● **Data entries**
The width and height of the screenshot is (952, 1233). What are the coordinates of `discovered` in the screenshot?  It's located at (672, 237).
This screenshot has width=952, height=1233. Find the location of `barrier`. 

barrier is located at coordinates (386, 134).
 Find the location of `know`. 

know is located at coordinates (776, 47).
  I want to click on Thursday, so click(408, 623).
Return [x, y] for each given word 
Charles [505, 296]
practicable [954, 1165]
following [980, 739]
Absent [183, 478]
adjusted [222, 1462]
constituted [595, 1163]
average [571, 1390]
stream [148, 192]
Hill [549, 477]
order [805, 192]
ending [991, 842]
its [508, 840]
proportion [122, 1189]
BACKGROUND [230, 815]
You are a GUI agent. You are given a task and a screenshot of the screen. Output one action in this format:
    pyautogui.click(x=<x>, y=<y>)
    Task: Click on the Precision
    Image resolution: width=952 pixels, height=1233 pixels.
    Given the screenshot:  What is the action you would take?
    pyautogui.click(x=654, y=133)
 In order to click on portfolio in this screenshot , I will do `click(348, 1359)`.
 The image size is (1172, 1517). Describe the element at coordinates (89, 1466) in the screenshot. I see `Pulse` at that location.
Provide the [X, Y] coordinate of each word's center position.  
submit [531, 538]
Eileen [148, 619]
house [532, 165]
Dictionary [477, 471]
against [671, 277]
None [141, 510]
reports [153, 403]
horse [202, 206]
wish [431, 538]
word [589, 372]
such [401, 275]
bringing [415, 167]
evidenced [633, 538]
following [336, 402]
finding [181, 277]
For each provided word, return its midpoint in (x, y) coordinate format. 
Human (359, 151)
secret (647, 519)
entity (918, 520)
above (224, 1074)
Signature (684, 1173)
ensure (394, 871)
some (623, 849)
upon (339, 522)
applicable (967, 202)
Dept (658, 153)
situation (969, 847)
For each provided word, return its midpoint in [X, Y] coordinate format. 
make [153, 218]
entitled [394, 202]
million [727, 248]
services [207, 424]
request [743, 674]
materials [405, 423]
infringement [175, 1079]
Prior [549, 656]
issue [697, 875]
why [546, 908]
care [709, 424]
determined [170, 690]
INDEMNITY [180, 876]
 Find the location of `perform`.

● **Given request**
Copy out every one of the entries above word for word.

● **The reply**
The width and height of the screenshot is (952, 1233). What are the coordinates of `discovered` in the screenshot?  It's located at (672, 237).
This screenshot has width=952, height=1233. Find the location of `barrier`. 

barrier is located at coordinates (386, 134).
 Find the location of `know`. 

know is located at coordinates (776, 47).
  I want to click on Thursday, so click(408, 623).
Return [x, y] for each given word 
Charles [505, 296]
practicable [954, 1165]
following [980, 739]
Absent [183, 478]
adjusted [222, 1462]
constituted [595, 1163]
average [571, 1390]
stream [148, 192]
Hill [549, 477]
order [805, 192]
ending [991, 842]
its [508, 840]
proportion [122, 1189]
BACKGROUND [230, 815]
You are a GUI agent. You are given a task and a screenshot of the screen. Output one action in this format:
    pyautogui.click(x=<x>, y=<y>)
    Task: Click on the Precision
    Image resolution: width=952 pixels, height=1233 pixels.
    Given the screenshot:  What is the action you would take?
    pyautogui.click(x=654, y=133)
 In order to click on portfolio in this screenshot , I will do `click(348, 1359)`.
 The image size is (1172, 1517). Describe the element at coordinates (89, 1466) in the screenshot. I see `Pulse` at that location.
Provide the [X, Y] coordinate of each word's center position.  
submit [531, 538]
Eileen [148, 619]
house [532, 165]
Dictionary [477, 471]
against [671, 277]
None [141, 510]
reports [153, 403]
horse [202, 206]
wish [431, 538]
word [589, 372]
such [401, 275]
bringing [415, 167]
evidenced [633, 538]
following [336, 402]
finding [181, 277]
For each provided word, return its midpoint in (x, y) coordinate format. 
Human (359, 151)
secret (647, 519)
entity (918, 520)
above (224, 1074)
Signature (684, 1173)
ensure (394, 871)
some (623, 849)
upon (339, 522)
applicable (967, 202)
Dept (658, 153)
situation (969, 847)
For each provided word, return its midpoint in [X, Y] coordinate format. 
make [153, 218]
entitled [394, 202]
million [727, 248]
services [207, 424]
request [743, 674]
materials [405, 423]
infringement [175, 1079]
Prior [549, 656]
issue [697, 875]
why [546, 908]
care [709, 424]
determined [170, 690]
INDEMNITY [180, 876]
 Find the location of `perform`.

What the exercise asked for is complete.